Written task 1>
Answer these questions about the account of Theodore's early life:
(a) In which city was the military academy where Theodore studied as a cadet?
(b) Which country did Theodore eventually reach after fleeing?
(c) For about how long is Theodore thought to have stayed at Valaam monastery?

Given passage>
Theodore was born sometime around the turn of the 20th century (1904, we think). We know that he was about 12 or 13 at the time of the Russian Revolution in 1917.
Theodore was the son of a German general in the Russian White Army and a member of the Tsar’s court. Young Theodore was playmates with the Tsar’s children.
The only thing Archbishop Theodore reported to me personally about life in the Tsar’s court was about the famous historical figure Rasputin. What was said to me was that “he was a man of great holiness and great evil at the same time”.
It is easy to imagine young Theodore, being the same age as the young hemophiliac Tsarevich Alexei, to have run into Rasputin when his playmate was sick or recovering from Rasputin’s “treatment” of the young Prince.
MILITARY CADET
The story then jumps to young Theodore’s education as a cadet in a military academy in Irkutsk, Russia, just North of Mongolia. In Imperial Russia, nothing could be more natural for the son of one of the Tsar’s most trusted generals.
Here, Theodore tells a story of how he was mocking a (very rare) substitute teacher during class, about a lesson being taught, which involved a “book falling out of the sky”. This substitute teacher became cross with young Theodore and informed the boy that he wouldn’t laugh so much once he became a monk. Archbishop Theodore mentioned that this substitute teacher was never seen at the school, or the sparsely populated town, before or after this day.
ESCAPING THE BOLSHEVIKS
During the young cadet’s time in military academy, the Russian Revolution broke out. Theodore was a member of the Tsar’s court. He was definitely on the Bolshevik’s list, and he knew it. He walked across half the Asian continent, on the run. Hoping to reach some other country where a White Russian refugee might be safe. He had to go West towards Europe or (closer) Scandinavia.
He told me the story of how his brother and a few friends went running to a band of Bolsheviks, hoping to join, only to get gunned down, with no interrogation, right before young Theodore’s eyes.
Eventually he reached Finland. There, he became a novice – then monk - at Valaam Monastery.
THE HERMIT PROPHESISES TO THE NOVICE
Life at Valaam was his favorite subject. This is one story he told me about Valaam, paraphrased.
“Yes, this is the place where I was told I would die”.
We think that Theodore spent about decade at Valaam monastery in Finland. The abbot at Valaam had noticed that there was something different about this boy. It was this early in Theodore’s life that reports of his becoming radiant with “uncreated light” during prayer originated. This boy was different.

The input>

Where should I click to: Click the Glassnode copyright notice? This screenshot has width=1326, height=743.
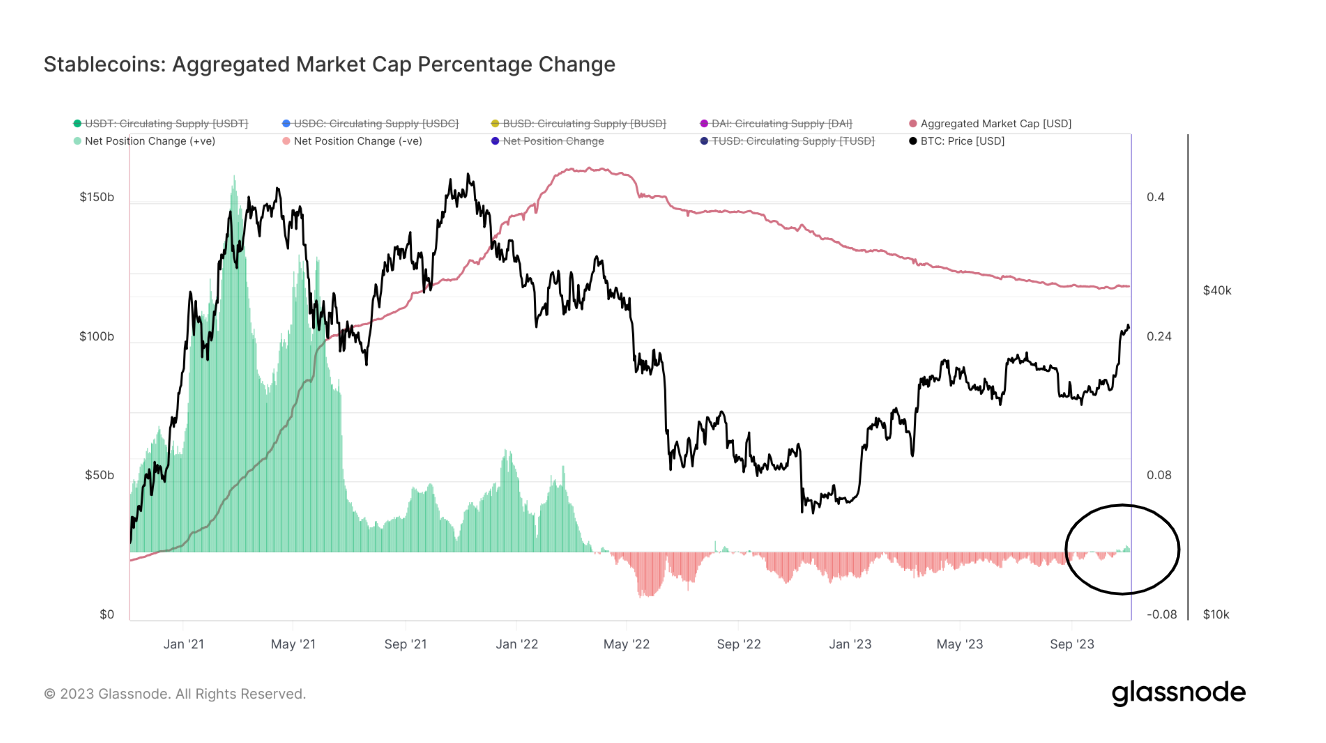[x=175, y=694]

==

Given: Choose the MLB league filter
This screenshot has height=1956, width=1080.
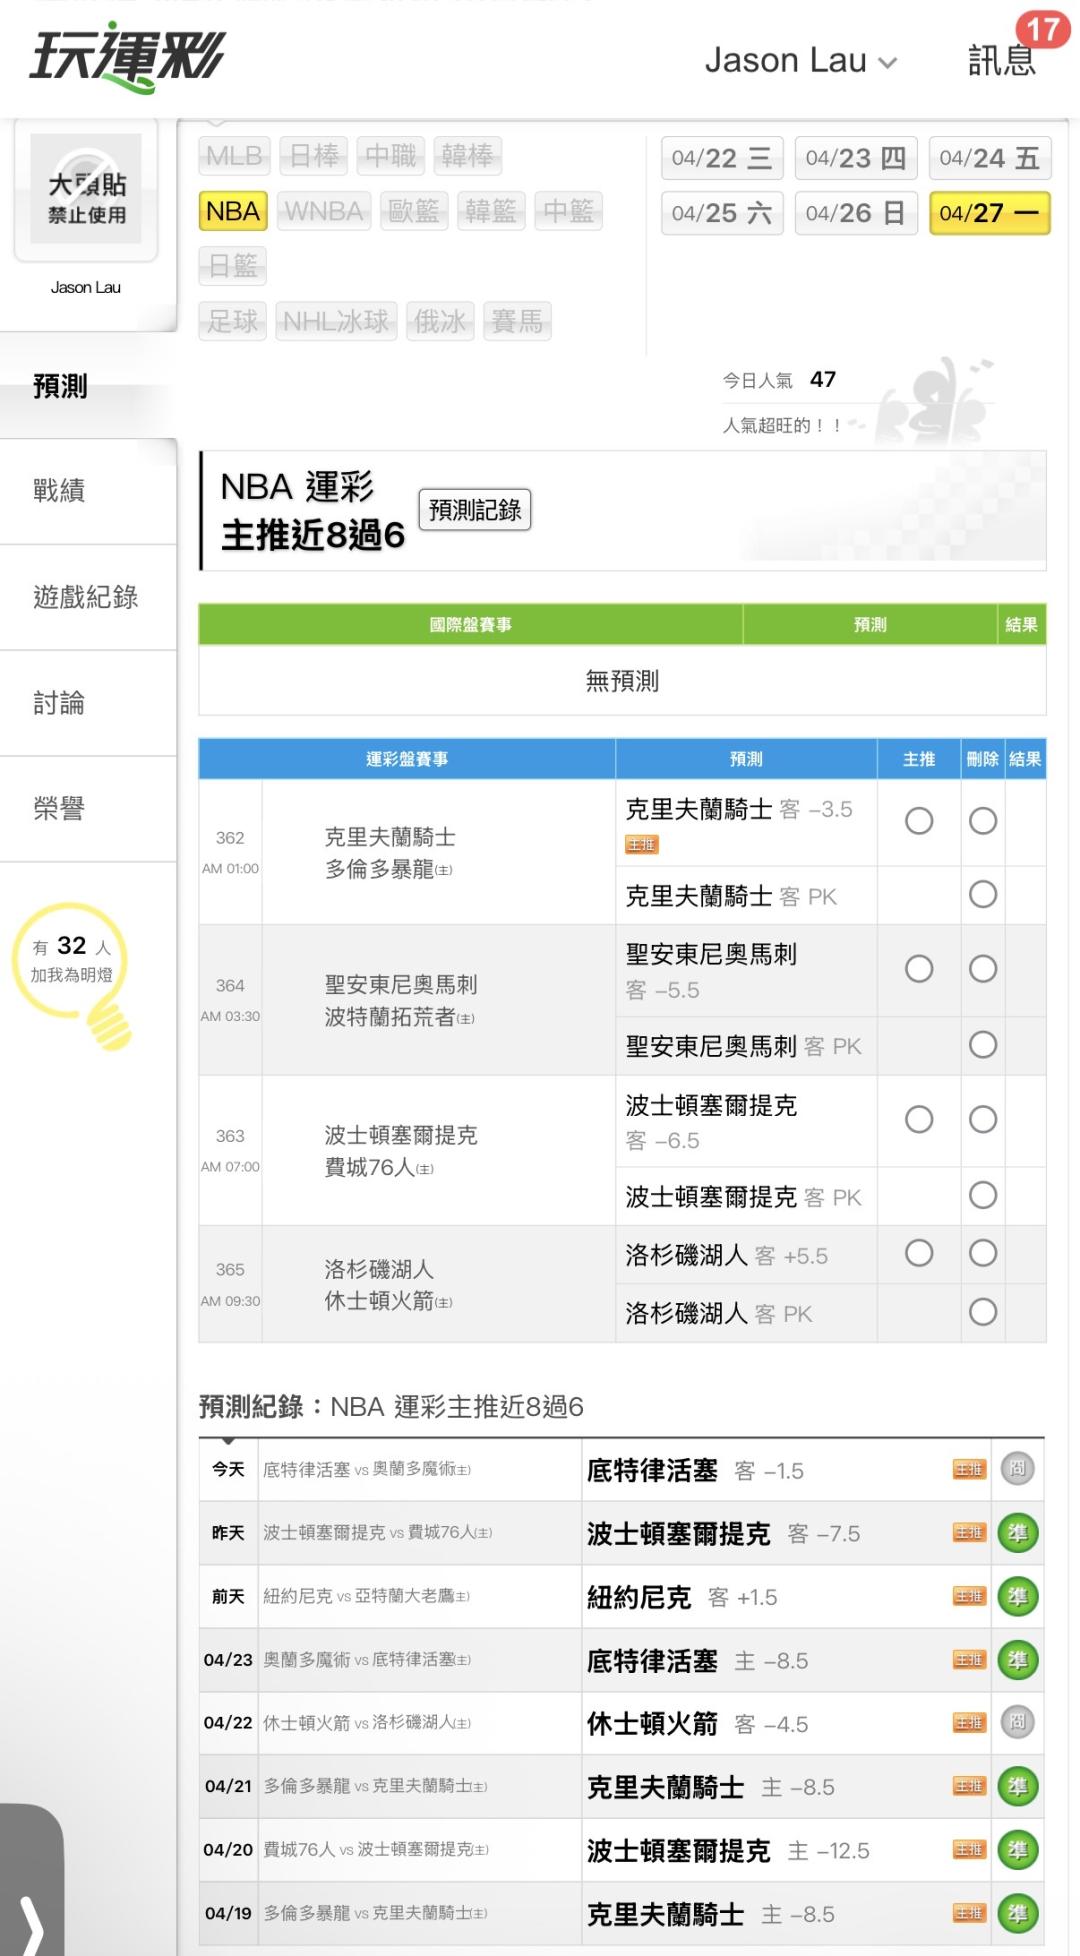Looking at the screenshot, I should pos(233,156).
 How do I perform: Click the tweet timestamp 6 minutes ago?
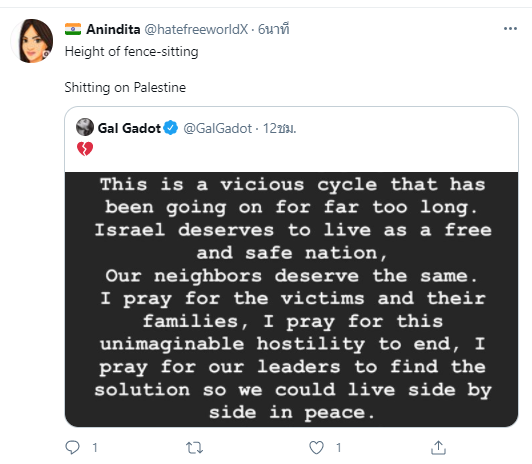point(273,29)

...

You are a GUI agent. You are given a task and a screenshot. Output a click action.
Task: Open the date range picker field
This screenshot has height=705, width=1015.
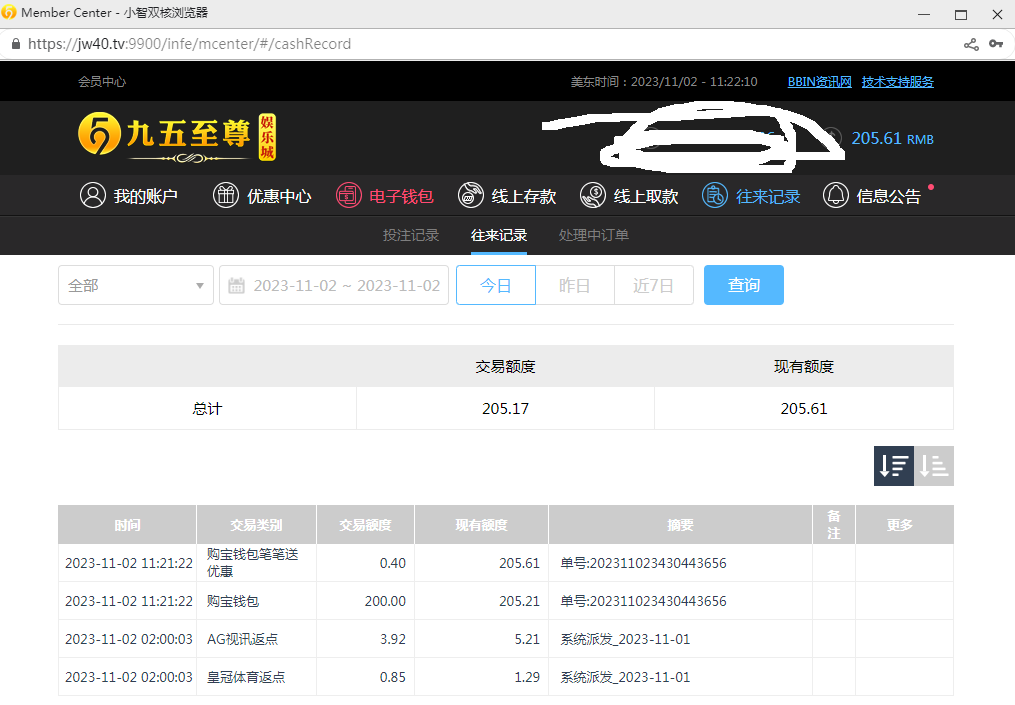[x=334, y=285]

Written task 2> Format the part of the records that opens with the line containing "You are a GUI" and closes with the line containing "[x=334, y=285]" as a JSON list of strings, one string per line and blank lines omitted. Leave the pictures out of the answer.

Full response 1>
(a) Irkutsk, Russia
(b) Finland
(c) About a decade

Full response 2>
[
  "You are a GUI agent. You are given a task and a screenshot. Output a click action.",
  "Task: Open the date range picker field",
  "This screenshot has height=705, width=1015.",
  "[x=334, y=285]"
]